### Aim of the task
Your answer should consist of each line from the data below that contains "Given".

### Supplied material

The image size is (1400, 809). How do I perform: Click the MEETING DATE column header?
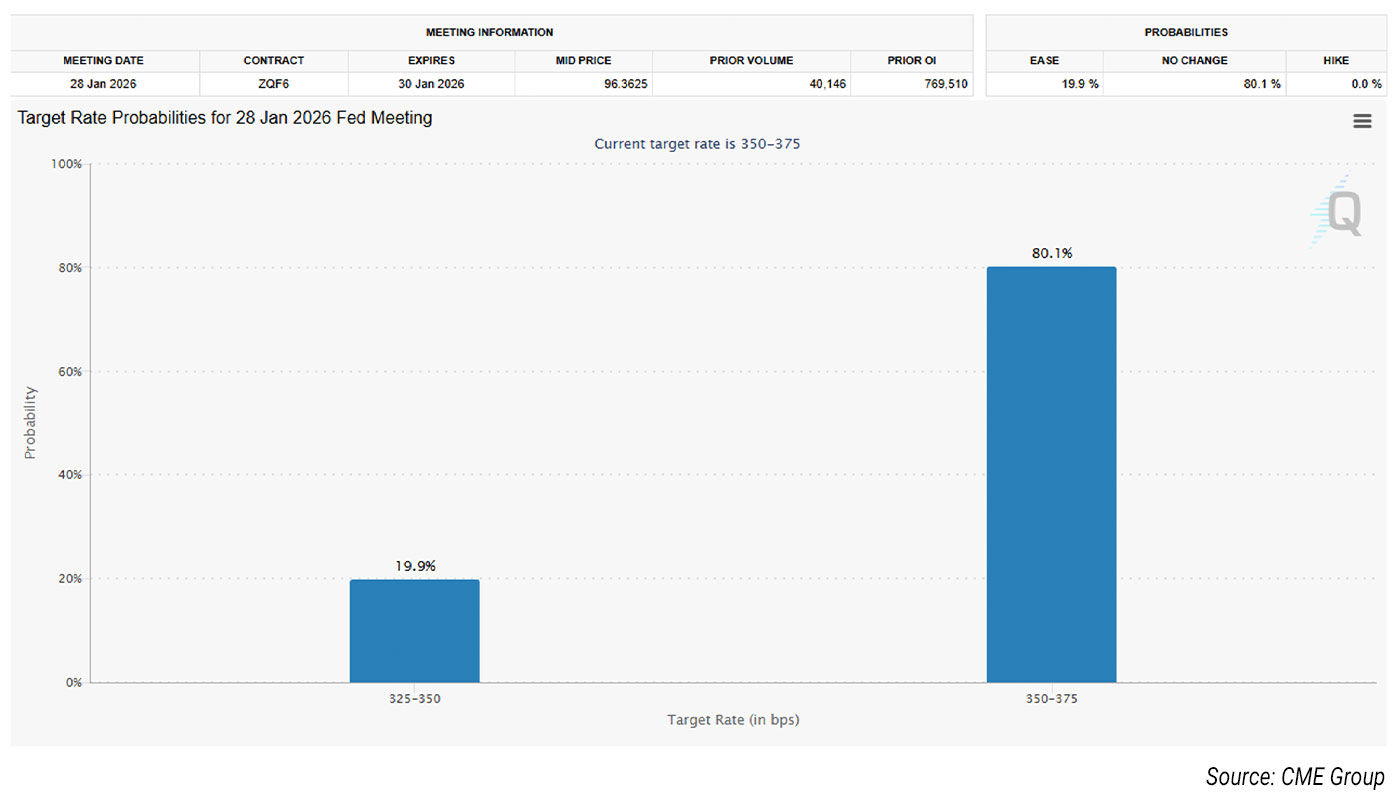point(103,61)
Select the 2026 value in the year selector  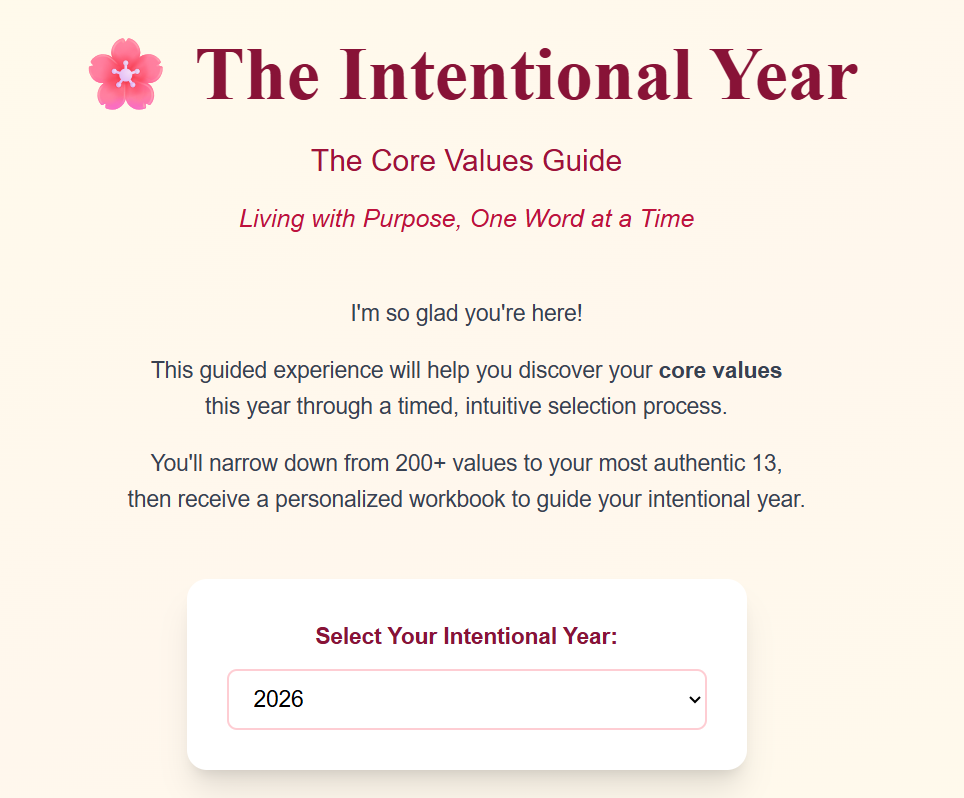[278, 699]
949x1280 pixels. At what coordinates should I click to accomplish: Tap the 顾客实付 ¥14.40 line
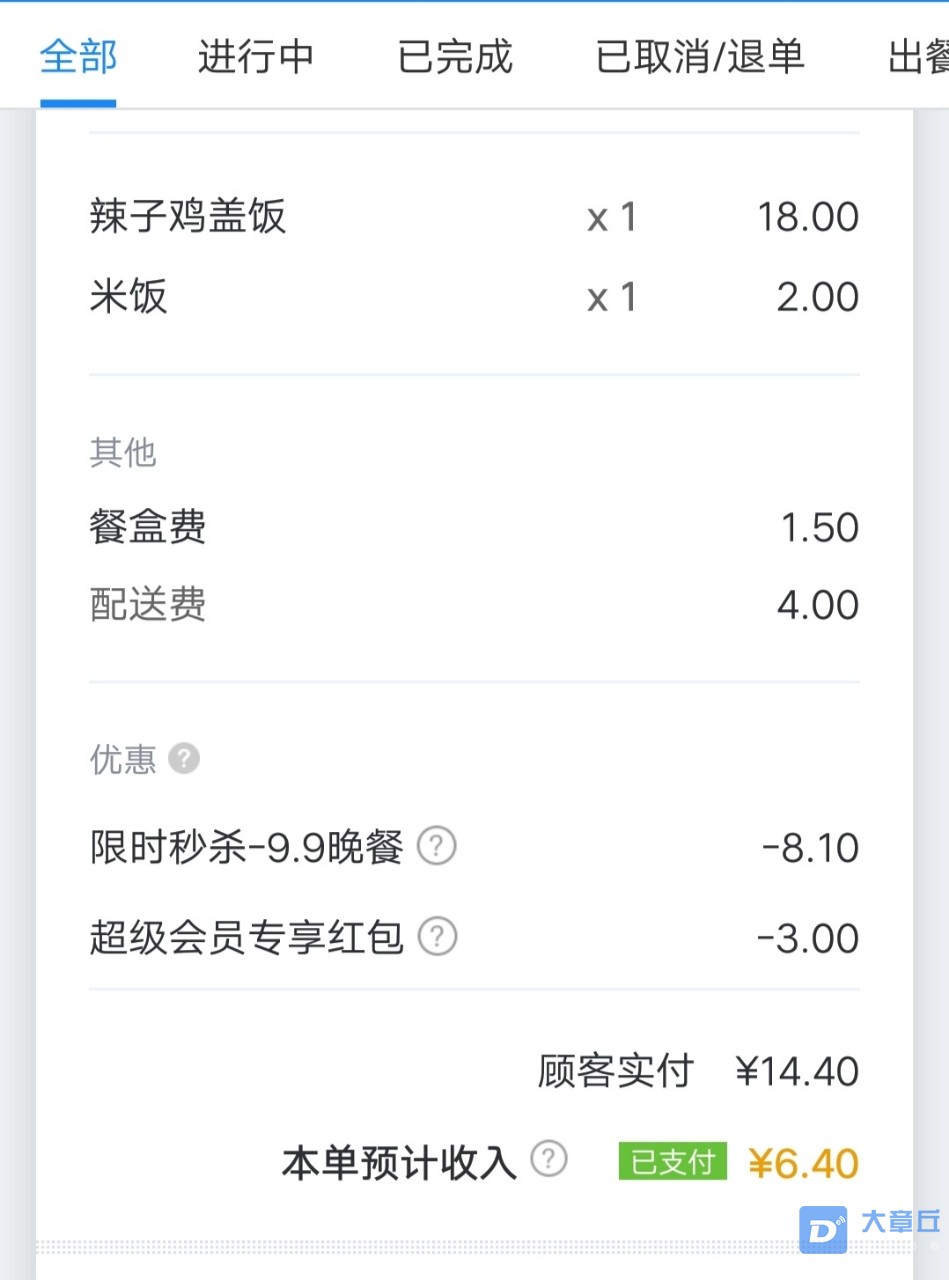tap(698, 1071)
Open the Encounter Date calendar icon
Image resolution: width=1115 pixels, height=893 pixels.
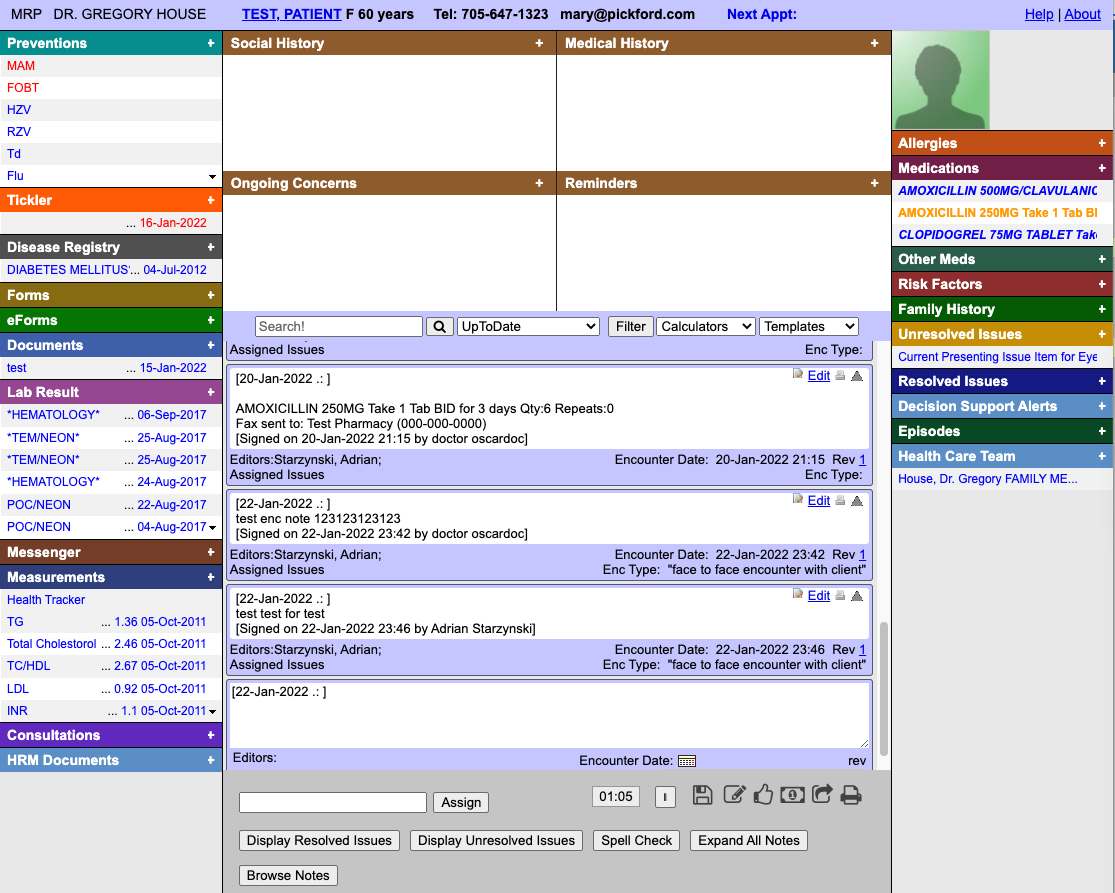coord(686,761)
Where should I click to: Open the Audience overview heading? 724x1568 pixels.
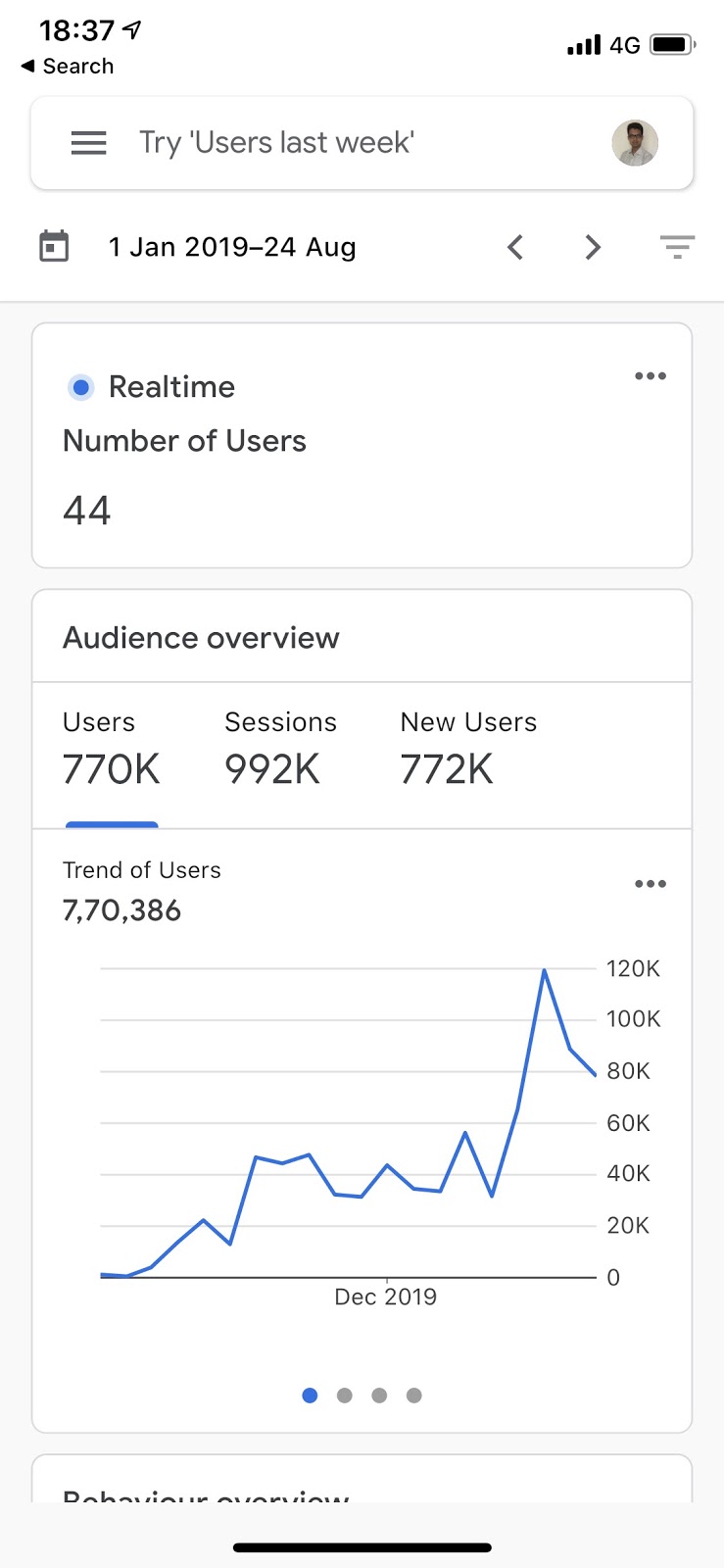pyautogui.click(x=201, y=638)
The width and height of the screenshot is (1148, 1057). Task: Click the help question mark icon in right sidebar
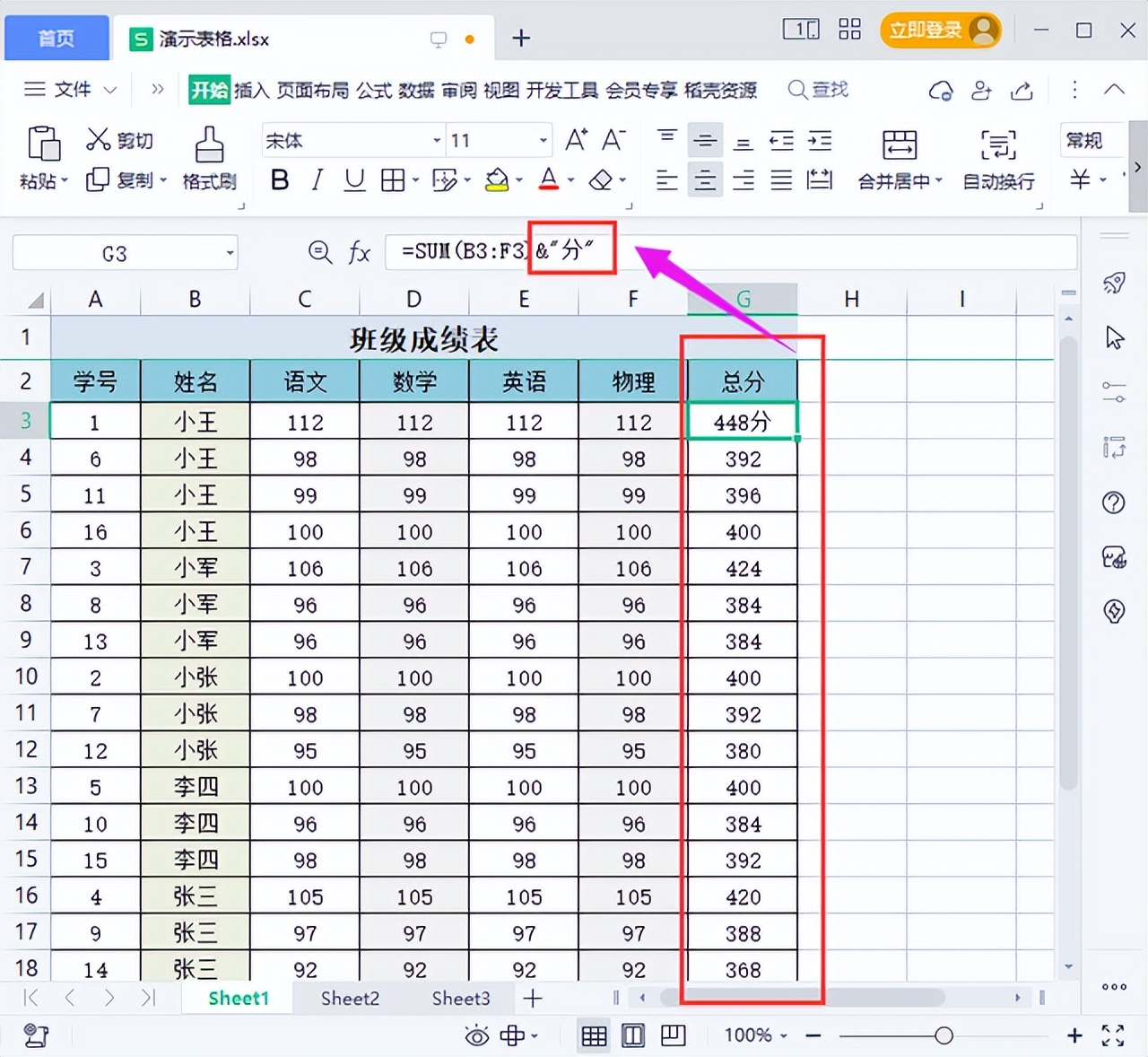pyautogui.click(x=1114, y=502)
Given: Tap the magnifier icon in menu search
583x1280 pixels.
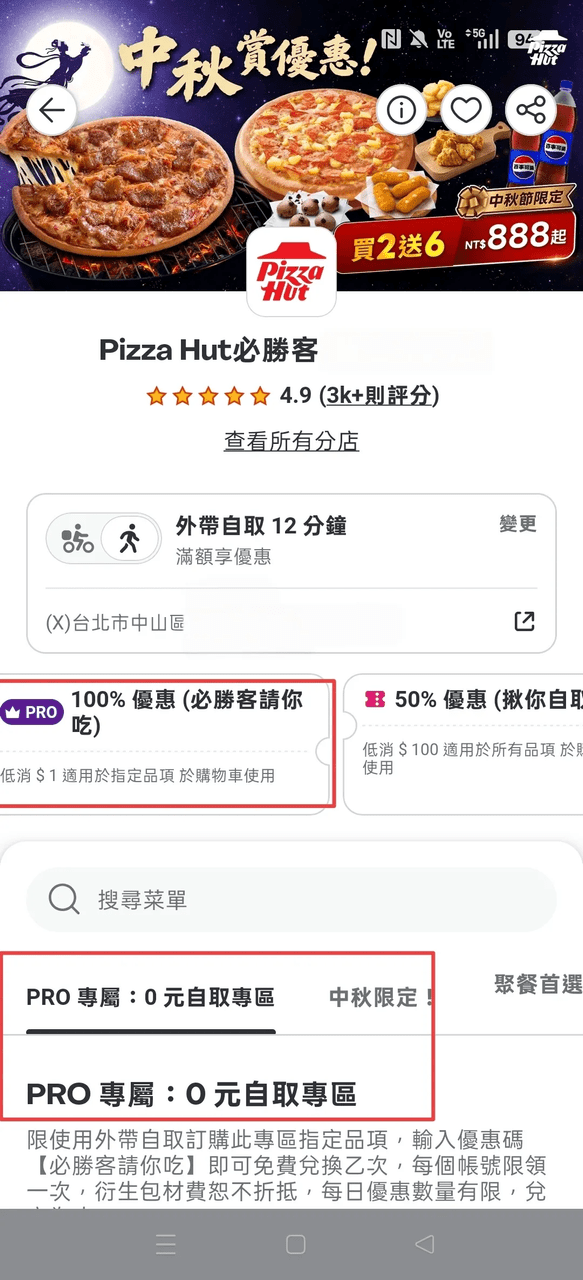Looking at the screenshot, I should [x=64, y=900].
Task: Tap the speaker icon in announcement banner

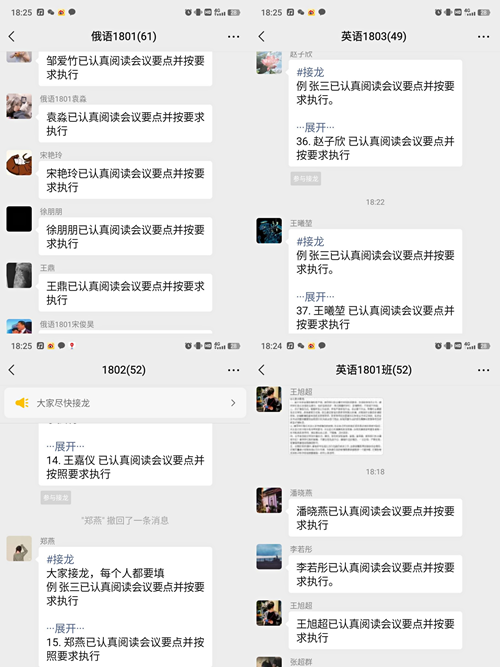Action: [x=22, y=403]
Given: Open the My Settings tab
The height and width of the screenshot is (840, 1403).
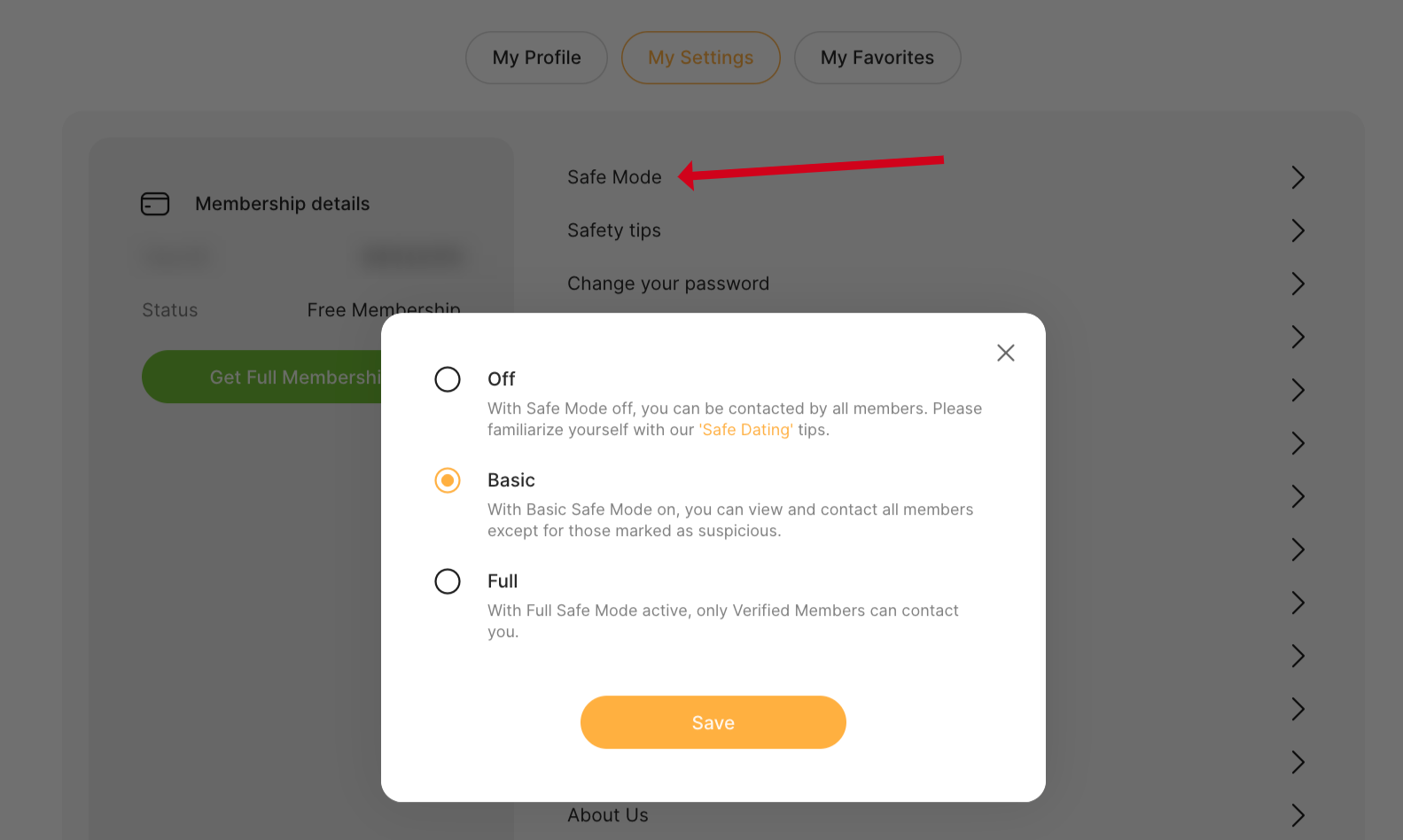Looking at the screenshot, I should tap(700, 58).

### Your response
Given: Tap the magnifier icon in menu search
Given: Open the My Settings tab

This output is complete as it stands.